§ **Data records**:
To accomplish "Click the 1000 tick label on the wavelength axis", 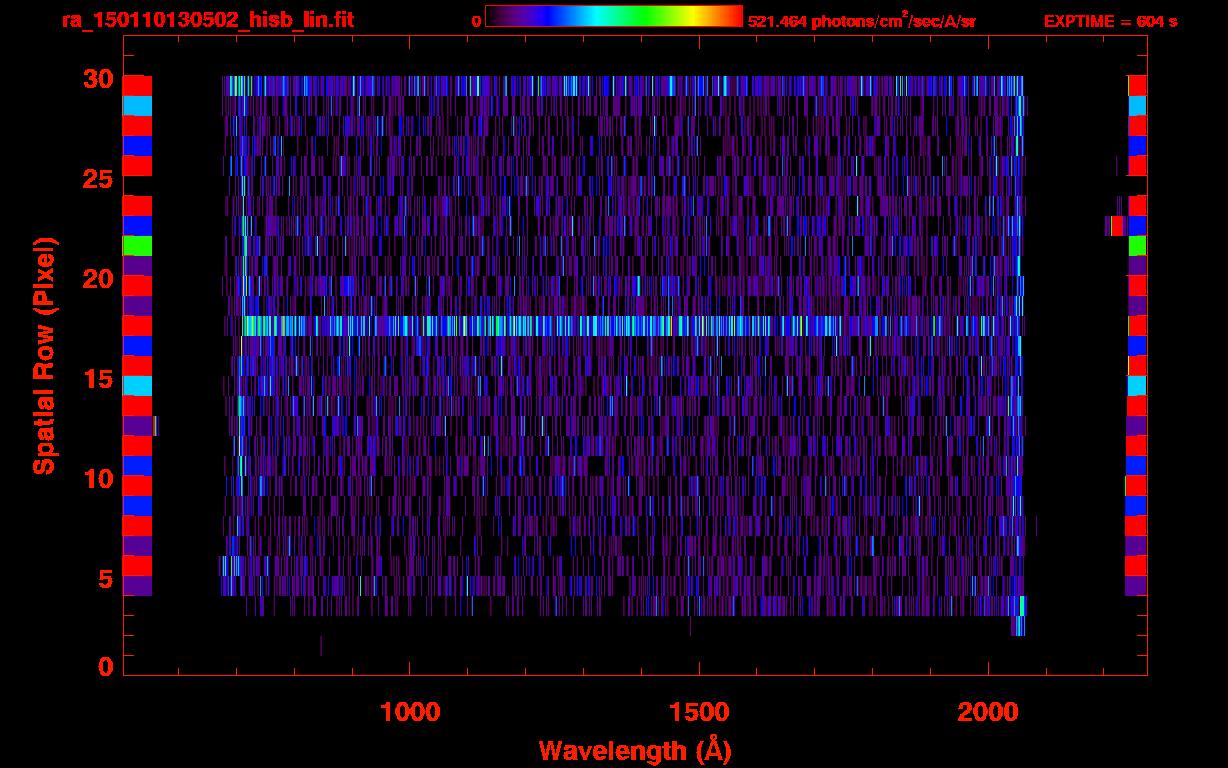I will tap(410, 712).
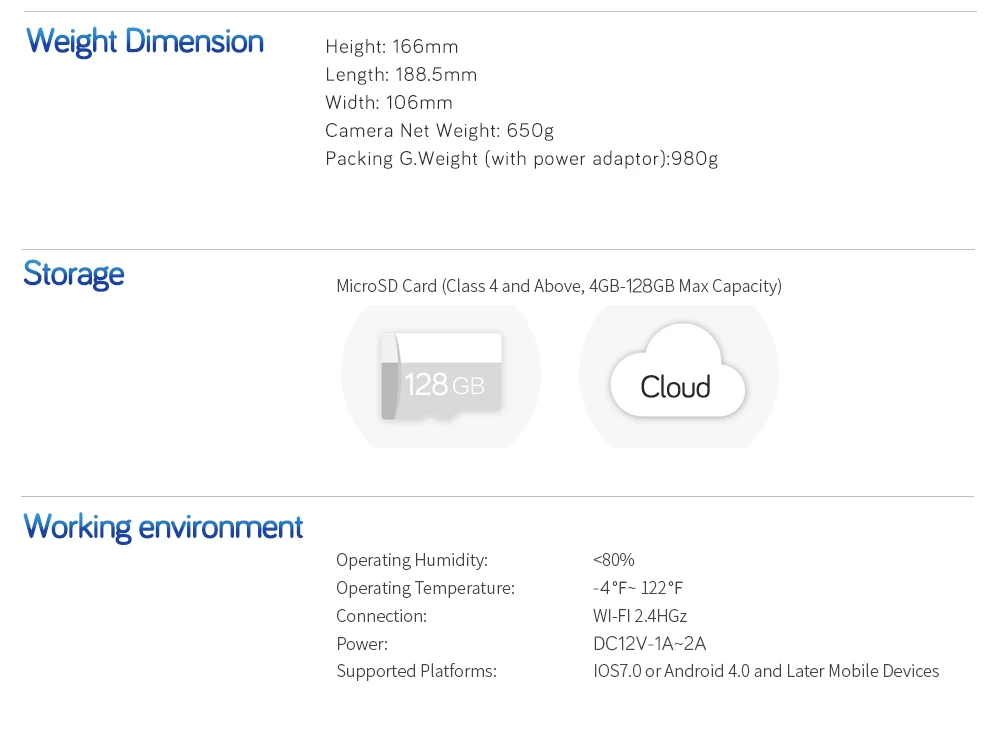
Task: Click the Supported Platforms label
Action: (x=416, y=671)
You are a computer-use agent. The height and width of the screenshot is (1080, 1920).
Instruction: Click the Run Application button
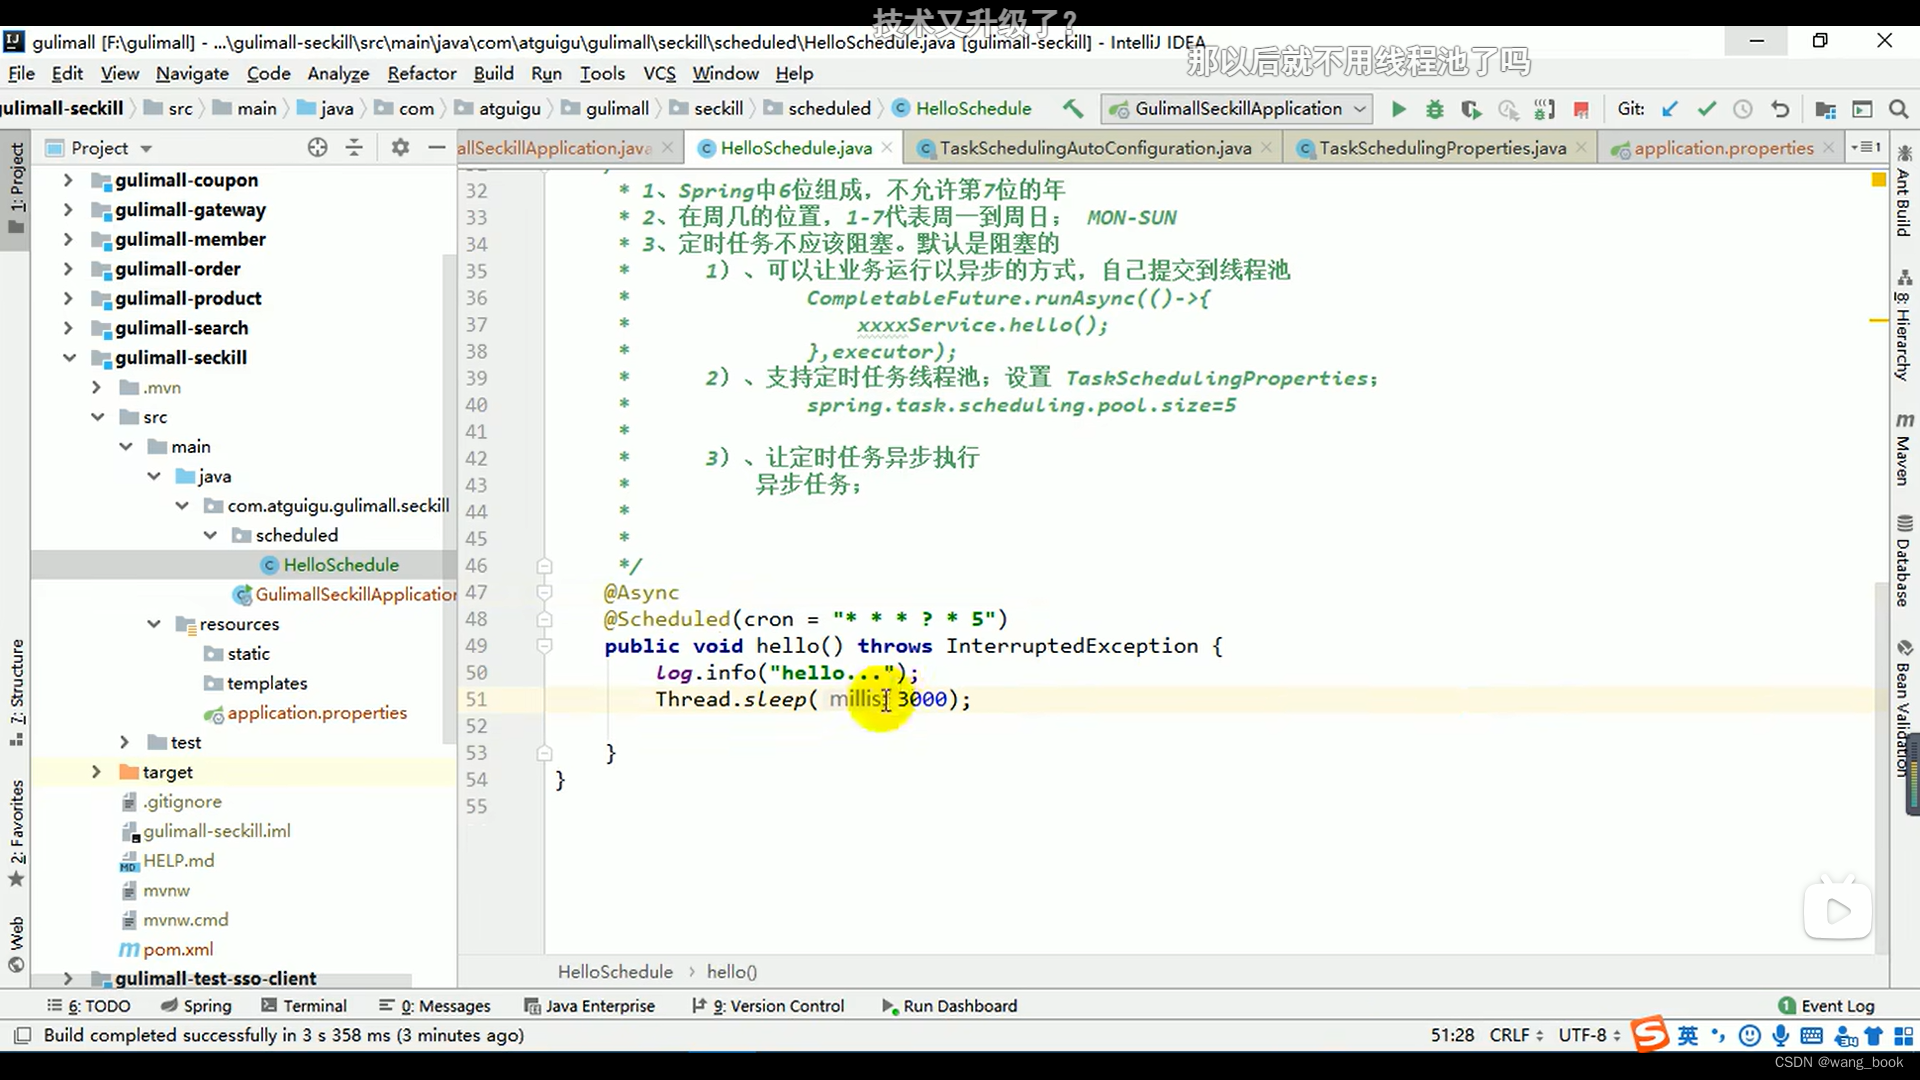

§ **What you have to do**: Starting at the line with "You are a computer-use" and running through the end of the records, change "Run Application" to "Start Application" and write out those lines again, leaving out the pictures and keeping everything else the same.

§ **Answer for the task**:
You are a computer-use agent. The height and width of the screenshot is (1080, 1920).
Instruction: Click the Start Application button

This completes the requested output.